The cost of paying the interest on the national debt is proving to be a huge drain on the public purse.
When the Tory-led government came to power in 2010, the UK national debt was a little over £1 trillion, however that had risen to £2.9 trillion when the Conservatives were ousted in the general election earlier this year.
Public sector net borrowing came in at £17.4bn in October
Increases in public sector pay for doctors, train drivers, nurses and others have put a burden on government finances, while measures to protect public services against cuts have also pushed up borrowing.
The Chancellor Rachel Reeves indicated that the tax rises announced last month would be the last of this Parliament, however City experts believe the worsening finances suggest this may not be the case.
Matt Swannell, Chief Economic Advisor to the EY ITEM Club, warned that the situation means that future tax rises ‘cannot be ruled out’.
He said: “Continued spending pressure is the main reason that borrowing is higher than in 2023-2024.
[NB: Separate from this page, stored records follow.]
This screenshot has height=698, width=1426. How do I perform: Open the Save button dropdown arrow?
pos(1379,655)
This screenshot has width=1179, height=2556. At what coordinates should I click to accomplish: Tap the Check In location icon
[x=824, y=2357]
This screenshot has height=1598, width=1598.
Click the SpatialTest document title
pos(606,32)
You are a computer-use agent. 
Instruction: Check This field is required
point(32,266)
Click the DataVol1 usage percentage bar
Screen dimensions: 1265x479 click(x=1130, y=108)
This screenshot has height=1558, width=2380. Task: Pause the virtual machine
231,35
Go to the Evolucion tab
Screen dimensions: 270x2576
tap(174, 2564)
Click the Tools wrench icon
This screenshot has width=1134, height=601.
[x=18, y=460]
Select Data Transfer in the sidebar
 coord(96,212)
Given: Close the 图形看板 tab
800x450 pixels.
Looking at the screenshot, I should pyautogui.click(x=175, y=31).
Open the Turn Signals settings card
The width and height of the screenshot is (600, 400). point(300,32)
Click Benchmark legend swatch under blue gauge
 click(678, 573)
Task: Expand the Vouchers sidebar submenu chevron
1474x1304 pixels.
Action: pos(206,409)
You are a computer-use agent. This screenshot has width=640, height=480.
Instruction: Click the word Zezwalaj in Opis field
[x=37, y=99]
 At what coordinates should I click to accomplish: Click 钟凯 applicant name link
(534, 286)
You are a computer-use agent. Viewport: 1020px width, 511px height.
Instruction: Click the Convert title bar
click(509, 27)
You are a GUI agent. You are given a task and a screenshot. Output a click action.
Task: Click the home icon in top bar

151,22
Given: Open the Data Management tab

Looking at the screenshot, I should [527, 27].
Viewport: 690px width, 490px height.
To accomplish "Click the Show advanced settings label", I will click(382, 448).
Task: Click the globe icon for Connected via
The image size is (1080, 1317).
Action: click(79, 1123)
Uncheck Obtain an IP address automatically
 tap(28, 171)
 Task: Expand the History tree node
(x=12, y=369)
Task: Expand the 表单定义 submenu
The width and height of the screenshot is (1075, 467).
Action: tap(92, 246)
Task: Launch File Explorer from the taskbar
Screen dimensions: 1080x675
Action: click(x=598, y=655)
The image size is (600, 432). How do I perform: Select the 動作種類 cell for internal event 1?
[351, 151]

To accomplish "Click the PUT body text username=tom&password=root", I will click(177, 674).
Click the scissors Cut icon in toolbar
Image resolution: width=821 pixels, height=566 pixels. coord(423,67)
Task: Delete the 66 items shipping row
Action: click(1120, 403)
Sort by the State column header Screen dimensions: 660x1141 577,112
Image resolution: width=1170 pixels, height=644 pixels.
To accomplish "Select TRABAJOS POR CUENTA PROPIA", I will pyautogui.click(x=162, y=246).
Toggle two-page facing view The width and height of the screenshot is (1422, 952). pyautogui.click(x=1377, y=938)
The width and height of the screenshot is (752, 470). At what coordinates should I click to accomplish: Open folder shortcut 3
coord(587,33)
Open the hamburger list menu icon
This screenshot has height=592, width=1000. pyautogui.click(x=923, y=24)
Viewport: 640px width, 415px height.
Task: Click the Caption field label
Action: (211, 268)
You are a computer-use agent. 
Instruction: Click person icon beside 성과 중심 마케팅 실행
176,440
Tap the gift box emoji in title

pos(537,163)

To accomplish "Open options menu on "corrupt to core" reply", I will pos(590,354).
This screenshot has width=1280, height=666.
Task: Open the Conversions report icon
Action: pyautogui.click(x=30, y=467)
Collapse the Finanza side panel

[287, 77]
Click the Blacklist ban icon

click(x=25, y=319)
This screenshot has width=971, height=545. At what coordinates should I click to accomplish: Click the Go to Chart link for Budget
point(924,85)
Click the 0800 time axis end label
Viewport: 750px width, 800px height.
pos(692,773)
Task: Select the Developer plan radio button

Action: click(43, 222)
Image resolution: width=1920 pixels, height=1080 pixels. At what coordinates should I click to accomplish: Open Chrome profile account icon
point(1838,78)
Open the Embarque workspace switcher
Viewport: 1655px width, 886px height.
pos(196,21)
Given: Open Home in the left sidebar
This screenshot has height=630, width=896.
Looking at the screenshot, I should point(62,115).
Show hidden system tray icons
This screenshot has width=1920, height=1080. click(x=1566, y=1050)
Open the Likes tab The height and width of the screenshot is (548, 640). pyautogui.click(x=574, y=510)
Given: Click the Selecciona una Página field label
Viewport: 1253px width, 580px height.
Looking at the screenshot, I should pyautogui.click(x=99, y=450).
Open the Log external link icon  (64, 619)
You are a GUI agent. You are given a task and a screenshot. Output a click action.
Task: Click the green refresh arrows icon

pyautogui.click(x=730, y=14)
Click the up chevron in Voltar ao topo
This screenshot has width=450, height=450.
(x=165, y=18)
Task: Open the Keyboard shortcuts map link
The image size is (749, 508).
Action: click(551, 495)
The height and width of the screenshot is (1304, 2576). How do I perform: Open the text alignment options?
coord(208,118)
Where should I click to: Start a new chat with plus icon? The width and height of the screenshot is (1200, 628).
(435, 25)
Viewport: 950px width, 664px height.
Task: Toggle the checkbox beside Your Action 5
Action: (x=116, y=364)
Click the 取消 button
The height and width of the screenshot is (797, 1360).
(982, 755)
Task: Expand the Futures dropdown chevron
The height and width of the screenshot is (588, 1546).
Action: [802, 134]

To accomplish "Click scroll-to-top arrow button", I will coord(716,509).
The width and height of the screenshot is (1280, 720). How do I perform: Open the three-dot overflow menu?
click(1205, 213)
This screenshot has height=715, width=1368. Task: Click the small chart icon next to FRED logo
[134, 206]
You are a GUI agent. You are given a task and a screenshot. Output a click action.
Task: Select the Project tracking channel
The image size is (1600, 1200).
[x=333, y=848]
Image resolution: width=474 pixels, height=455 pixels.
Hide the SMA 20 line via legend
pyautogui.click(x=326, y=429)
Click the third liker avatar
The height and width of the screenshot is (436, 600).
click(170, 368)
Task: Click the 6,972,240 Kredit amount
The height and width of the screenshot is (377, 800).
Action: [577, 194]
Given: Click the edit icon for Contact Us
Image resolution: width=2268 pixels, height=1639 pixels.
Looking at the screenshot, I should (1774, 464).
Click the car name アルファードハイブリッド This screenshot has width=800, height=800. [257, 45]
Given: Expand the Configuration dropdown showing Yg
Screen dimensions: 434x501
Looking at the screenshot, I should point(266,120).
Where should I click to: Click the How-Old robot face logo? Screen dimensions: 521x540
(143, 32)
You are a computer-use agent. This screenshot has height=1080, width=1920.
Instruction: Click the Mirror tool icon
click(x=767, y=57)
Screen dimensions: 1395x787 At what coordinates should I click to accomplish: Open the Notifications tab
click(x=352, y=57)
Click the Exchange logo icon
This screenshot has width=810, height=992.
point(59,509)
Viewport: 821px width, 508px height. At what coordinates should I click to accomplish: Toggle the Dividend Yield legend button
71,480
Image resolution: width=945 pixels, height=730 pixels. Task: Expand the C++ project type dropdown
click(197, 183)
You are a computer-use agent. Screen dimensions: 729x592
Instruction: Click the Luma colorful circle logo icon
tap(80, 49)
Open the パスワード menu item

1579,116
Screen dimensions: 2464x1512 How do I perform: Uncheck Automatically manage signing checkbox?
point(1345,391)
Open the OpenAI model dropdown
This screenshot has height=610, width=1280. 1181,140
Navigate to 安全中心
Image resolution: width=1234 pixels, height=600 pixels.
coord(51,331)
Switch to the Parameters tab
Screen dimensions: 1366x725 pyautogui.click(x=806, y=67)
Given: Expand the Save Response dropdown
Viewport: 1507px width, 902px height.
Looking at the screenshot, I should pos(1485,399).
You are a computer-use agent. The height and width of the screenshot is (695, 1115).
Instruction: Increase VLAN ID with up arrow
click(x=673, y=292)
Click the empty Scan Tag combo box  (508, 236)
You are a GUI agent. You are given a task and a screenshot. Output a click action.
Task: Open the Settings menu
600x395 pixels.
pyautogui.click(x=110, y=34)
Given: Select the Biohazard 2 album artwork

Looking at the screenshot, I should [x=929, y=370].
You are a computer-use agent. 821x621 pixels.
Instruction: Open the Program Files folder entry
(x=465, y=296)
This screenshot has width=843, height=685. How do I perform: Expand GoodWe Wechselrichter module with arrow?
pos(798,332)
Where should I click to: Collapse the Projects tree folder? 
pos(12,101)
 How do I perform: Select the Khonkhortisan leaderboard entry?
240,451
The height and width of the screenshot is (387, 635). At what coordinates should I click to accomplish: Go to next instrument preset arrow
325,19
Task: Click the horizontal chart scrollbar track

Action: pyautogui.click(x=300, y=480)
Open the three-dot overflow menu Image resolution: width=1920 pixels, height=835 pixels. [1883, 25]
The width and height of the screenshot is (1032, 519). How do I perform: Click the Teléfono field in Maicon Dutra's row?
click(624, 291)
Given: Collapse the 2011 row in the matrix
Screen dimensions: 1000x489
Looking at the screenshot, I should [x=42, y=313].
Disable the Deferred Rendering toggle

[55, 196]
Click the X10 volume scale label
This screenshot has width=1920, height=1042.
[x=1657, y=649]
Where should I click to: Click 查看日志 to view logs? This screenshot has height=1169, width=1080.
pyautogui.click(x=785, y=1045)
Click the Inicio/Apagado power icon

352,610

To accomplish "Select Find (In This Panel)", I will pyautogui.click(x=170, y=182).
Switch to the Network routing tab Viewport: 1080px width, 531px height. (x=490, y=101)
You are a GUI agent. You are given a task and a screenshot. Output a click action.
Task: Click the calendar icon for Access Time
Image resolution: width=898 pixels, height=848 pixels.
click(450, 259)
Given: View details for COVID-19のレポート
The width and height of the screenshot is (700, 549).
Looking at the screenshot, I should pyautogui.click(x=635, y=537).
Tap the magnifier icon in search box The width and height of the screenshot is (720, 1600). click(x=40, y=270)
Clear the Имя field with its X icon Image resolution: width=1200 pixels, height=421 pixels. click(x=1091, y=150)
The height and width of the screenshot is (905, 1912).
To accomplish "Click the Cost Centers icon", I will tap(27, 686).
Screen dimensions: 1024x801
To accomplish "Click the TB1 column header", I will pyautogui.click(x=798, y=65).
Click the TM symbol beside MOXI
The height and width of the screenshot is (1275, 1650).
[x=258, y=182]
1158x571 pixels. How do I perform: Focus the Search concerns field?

“The Budget saw an increase in spending, taxation, and borrowing. As a result, fiscal policy will be looser than previous plans suggested.
“Despite the changes announced at the Budget, fiscal policy will continue to tighten over the next few years. Moreover, the Chancellor has left herself little wiggle room against her own fiscal rules and may need to implement more tax rises in future years if the tax take disappoints or spending proves higher.
“Indeed, if the rise in market interest rates since the Budget is sustained, the Government would already have less headroom against its fiscal targets.”
Alex Kerr, an economist at Capital Economics, said: “October’s disappointing public finances figures underline the fiscal challenge that the Chancellor still faces, despite the big increases in spending and taxes announced in the Budget.
“And while the Chancellor has downplayed the chances of further tax-raising measures, if she wants to increase day-to-day spending in future years, she may need to raise taxes to pay for it.”
Chief secretary to the Treasury, Darren Jones, responded to the figures saying: “This government will never play fast and loose with the public finances.
“Our new robust fiscal rules will deliver stability by getting debt down while prioritising investment to deliver growth.”